ENTRIES SHOWN:
⟨

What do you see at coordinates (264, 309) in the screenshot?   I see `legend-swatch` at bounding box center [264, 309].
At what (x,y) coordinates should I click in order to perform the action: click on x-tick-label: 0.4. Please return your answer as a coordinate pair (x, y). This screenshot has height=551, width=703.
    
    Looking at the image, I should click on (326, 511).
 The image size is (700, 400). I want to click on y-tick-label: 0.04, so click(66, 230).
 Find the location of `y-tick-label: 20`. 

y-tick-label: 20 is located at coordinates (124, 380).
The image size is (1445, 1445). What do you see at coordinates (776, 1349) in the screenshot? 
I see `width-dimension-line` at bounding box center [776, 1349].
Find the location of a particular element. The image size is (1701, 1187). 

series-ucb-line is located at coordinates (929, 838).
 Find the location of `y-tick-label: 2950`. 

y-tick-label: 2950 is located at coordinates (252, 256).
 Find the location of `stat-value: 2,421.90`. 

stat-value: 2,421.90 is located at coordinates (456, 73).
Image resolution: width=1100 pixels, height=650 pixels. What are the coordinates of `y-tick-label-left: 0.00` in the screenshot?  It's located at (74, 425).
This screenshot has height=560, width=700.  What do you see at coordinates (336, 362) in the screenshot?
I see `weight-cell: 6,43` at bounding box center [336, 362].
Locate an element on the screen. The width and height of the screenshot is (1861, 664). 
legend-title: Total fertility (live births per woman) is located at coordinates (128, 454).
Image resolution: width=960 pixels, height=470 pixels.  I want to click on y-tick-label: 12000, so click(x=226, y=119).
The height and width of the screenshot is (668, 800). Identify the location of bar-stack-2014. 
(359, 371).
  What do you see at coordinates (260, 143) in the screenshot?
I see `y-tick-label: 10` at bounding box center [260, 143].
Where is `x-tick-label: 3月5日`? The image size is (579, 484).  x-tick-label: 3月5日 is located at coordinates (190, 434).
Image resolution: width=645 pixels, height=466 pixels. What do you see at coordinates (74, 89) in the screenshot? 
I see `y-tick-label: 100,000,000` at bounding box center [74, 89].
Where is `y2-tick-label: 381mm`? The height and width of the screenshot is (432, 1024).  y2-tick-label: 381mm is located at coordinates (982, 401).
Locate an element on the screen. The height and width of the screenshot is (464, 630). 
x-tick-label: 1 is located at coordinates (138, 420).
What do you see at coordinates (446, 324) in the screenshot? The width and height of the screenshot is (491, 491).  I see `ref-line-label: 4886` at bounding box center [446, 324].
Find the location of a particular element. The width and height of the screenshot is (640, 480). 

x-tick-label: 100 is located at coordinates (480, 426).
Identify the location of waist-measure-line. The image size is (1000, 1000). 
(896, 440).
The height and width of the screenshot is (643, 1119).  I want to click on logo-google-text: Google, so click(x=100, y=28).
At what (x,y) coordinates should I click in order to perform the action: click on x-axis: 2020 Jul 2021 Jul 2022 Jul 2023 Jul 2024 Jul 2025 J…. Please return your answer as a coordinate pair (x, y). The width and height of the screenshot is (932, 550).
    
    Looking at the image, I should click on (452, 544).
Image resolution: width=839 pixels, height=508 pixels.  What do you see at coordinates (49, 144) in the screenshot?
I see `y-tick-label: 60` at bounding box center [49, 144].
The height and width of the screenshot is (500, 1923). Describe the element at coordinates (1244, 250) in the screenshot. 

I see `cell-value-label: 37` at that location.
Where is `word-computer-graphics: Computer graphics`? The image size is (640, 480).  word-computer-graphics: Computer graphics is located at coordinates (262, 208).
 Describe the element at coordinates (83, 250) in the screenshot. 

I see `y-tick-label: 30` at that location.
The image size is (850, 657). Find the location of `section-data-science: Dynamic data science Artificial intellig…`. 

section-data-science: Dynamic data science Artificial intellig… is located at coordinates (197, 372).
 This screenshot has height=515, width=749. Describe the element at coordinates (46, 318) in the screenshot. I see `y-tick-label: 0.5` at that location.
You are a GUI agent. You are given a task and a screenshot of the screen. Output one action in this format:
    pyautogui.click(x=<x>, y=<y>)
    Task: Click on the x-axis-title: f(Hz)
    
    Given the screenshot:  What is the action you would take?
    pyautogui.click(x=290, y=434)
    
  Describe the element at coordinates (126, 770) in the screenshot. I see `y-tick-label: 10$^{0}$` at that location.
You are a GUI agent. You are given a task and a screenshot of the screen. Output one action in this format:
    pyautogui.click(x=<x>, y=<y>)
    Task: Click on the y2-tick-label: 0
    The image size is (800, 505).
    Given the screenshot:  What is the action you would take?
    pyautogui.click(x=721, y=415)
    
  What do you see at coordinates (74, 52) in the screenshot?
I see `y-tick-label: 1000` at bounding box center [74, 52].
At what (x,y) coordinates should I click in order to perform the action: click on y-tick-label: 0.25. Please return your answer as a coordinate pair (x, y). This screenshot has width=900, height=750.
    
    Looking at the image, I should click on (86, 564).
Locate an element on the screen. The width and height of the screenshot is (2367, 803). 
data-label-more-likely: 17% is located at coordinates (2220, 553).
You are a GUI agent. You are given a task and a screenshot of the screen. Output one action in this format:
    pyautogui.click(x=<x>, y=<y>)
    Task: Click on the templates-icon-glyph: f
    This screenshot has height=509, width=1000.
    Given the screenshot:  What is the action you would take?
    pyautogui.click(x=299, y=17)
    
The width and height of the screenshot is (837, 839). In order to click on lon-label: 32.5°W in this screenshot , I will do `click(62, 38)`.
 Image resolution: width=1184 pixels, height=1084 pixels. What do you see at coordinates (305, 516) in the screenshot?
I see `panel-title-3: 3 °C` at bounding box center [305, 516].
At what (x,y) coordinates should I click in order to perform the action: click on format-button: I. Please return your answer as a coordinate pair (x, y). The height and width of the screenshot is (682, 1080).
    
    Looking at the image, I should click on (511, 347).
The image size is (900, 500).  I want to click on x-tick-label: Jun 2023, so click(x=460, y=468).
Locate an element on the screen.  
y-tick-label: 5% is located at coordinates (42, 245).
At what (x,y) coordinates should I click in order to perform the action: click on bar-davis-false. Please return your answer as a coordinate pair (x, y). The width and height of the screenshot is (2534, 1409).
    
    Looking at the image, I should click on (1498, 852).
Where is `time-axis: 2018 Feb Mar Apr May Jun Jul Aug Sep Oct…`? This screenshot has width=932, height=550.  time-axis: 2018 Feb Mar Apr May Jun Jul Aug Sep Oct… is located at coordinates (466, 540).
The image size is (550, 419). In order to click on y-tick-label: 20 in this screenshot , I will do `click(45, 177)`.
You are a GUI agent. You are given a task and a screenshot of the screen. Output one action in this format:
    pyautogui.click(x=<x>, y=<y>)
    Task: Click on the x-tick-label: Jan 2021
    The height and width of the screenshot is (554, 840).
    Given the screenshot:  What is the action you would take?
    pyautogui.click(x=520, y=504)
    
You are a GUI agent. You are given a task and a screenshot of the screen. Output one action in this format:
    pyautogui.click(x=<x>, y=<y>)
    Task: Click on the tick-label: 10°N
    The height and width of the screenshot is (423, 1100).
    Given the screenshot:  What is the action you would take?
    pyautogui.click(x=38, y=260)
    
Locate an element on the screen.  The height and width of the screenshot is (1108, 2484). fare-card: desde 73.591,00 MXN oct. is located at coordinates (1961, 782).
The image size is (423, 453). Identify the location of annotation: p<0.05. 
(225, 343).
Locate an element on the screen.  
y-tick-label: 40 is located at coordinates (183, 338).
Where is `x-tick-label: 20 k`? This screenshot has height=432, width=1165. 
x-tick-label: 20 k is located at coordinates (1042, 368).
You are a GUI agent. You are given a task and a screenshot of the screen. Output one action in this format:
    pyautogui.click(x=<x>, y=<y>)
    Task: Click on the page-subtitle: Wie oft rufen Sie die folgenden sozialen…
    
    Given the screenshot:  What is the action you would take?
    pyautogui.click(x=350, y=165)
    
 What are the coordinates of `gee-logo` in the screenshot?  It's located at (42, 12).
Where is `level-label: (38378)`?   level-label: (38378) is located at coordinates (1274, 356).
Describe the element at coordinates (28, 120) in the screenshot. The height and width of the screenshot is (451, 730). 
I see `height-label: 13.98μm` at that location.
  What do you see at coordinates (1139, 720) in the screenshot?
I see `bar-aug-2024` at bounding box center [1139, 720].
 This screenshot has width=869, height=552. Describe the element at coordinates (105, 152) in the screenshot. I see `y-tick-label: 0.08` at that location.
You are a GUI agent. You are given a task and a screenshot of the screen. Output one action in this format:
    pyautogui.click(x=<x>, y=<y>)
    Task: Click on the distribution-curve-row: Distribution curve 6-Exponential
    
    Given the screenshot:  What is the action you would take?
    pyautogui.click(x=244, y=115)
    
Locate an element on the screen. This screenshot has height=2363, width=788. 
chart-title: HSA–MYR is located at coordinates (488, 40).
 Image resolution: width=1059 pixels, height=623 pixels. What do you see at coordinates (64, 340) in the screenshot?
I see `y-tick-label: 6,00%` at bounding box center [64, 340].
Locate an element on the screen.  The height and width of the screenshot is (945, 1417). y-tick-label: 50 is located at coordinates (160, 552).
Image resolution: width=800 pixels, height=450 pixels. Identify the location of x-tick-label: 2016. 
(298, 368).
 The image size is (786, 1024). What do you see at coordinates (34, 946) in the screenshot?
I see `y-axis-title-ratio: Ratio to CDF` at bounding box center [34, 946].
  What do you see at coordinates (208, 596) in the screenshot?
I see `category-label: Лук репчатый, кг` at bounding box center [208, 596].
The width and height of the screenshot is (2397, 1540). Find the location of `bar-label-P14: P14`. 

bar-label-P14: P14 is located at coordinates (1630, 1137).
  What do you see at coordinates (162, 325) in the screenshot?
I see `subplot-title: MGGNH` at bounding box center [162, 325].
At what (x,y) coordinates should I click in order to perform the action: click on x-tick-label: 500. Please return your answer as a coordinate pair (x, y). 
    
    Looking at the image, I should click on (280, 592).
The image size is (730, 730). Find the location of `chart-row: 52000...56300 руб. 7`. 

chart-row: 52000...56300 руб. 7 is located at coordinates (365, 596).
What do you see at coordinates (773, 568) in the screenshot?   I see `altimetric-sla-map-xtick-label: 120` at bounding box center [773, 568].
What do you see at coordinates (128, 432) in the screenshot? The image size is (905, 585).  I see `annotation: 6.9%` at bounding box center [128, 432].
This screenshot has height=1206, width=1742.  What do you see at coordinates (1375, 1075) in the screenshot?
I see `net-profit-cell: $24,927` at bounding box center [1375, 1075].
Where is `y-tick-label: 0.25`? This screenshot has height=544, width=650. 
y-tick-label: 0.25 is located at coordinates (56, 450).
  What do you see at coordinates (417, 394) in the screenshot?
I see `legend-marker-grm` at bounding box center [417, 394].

⟩

ASSIGNED TASK:
Starting with the line that contains "This screenshot has height=1206, width=1742." and going on through the end of the records, give those lines again with "This screenshot" switched to "This image" and everything else left unchanged.

RESULT BELOW:
This image has height=1206, width=1742.  What do you see at coordinates (1375, 1075) in the screenshot?
I see `net-profit-cell: $24,927` at bounding box center [1375, 1075].
Where is `y-tick-label: 0.25`? This image has height=544, width=650. 
y-tick-label: 0.25 is located at coordinates (56, 450).
  What do you see at coordinates (417, 394) in the screenshot?
I see `legend-marker-grm` at bounding box center [417, 394].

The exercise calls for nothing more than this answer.